Our demos of Intel's internal testing tools were very informative, but the company is very guarded with details of some of its test tools, like the ITP-XDP box above, so we can't share screenshots, or even descriptions, of some of the interfaces. This is definitely among the most secret of Intel's tech in the lab, so there was quite a bit of trepidation from the lab team about exactly what they could show us, and what we could show you. After several clarifying conversations between the lab crew and the PR team assigned to our tour, and some negotiation on our part, the team allowed us to get at least a broad outline of this box and its capabilities.

Intel's RVP platforms have an XDP socket (pictured above) that allows the company to have unprecedented insight and control of its chips in real-time.

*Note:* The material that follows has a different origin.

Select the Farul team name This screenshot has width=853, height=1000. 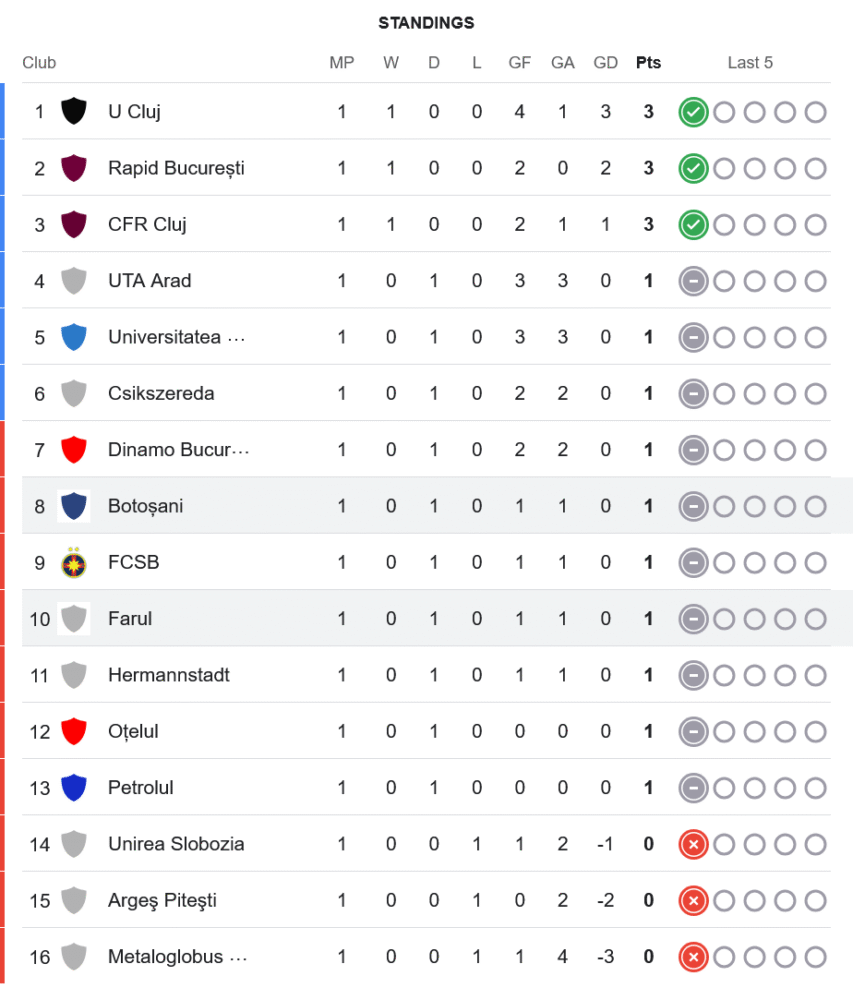[x=130, y=619]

The company also provides ITP-XDP units to its ecosystem partners for their own testing and debug use, and motherboard vendors also add XDP ports to their test boards. Intel also has scripts that it allows the motherboard vendors to run on their hardware during its overclocking workshops. However, the Intel-proprietary box has multiple layers of security that assure a tiered access level, with only Intel having full access to the features. The final layer of security is so strictly controlled that Intel's OC lab technicians have to log each and every use of the unrestricted feature layer to a central database.

At the unrestricted access level, in the lab's own words, the ITP-XDP enables a connection to the chip that is "like having a direct connection to your brain." The ITP-XDP connects to a host system, which is then connected to the target (the system being observed/tested) and allows Intel to monitor and change internal parameters, MSRs, and literally every configurable option inside of a processor, in real-time. It doesn't just monitor the CPU, either: the interface also monitors every component connected to the chip.

This tool allows the team to identify overclocking bottlenecks and issues, and then change settings on the fly to circumvent those limitations. The lab then relays that information back to other relevant teams inside of Intel to optimize the processor design for overclocking.

The real-time changes, paired with exclusive hooks, unlock possibilities that Intel will never expose to normal users. For instance, theoretically, you could change cache timings and internal fabric settings in real-time after the operating system is running, among many other possibilities. This allows the chip to operate in ways that wouldn't make it past boot up. The lab engineers can overclock and test all the different parameters of the chip in ways that we won't ever have access to, which is probably part of the reason why they techs aren't allowed to submit HWBot world records. We're told world records fall easily with the capabilities enabled by the system.

Just for kicks, we requested a sample unit. The odds of that request being approved are somewhere south of zero.

Intel's overclocking team played an integral part in the development of the publically-available XTU software, and also works on the ongoing updates. The team designed the software to be useful, and they eat their own dog food. The team often uses the tool to test overclocking with settings that normal customers have access to.

Intel also has other restricted-use software utilities, like the power/thermal utility (PTU) that we've tested with a few times (as we did here), and the thermal analysis tool (TAT), which is used to monitor and diagnose conditions that impact boost activity. The latter utility is incredibly useful for diagnosing problems associated with boosting activity, and because overclocking really boils down to running in a heightened boost state, it also proves useful for debugging OC issues, like which internal power limits are restricting higher clock speeds. Intel uses these utilities heavily, but also provides them to motherboard vendors for qualification work.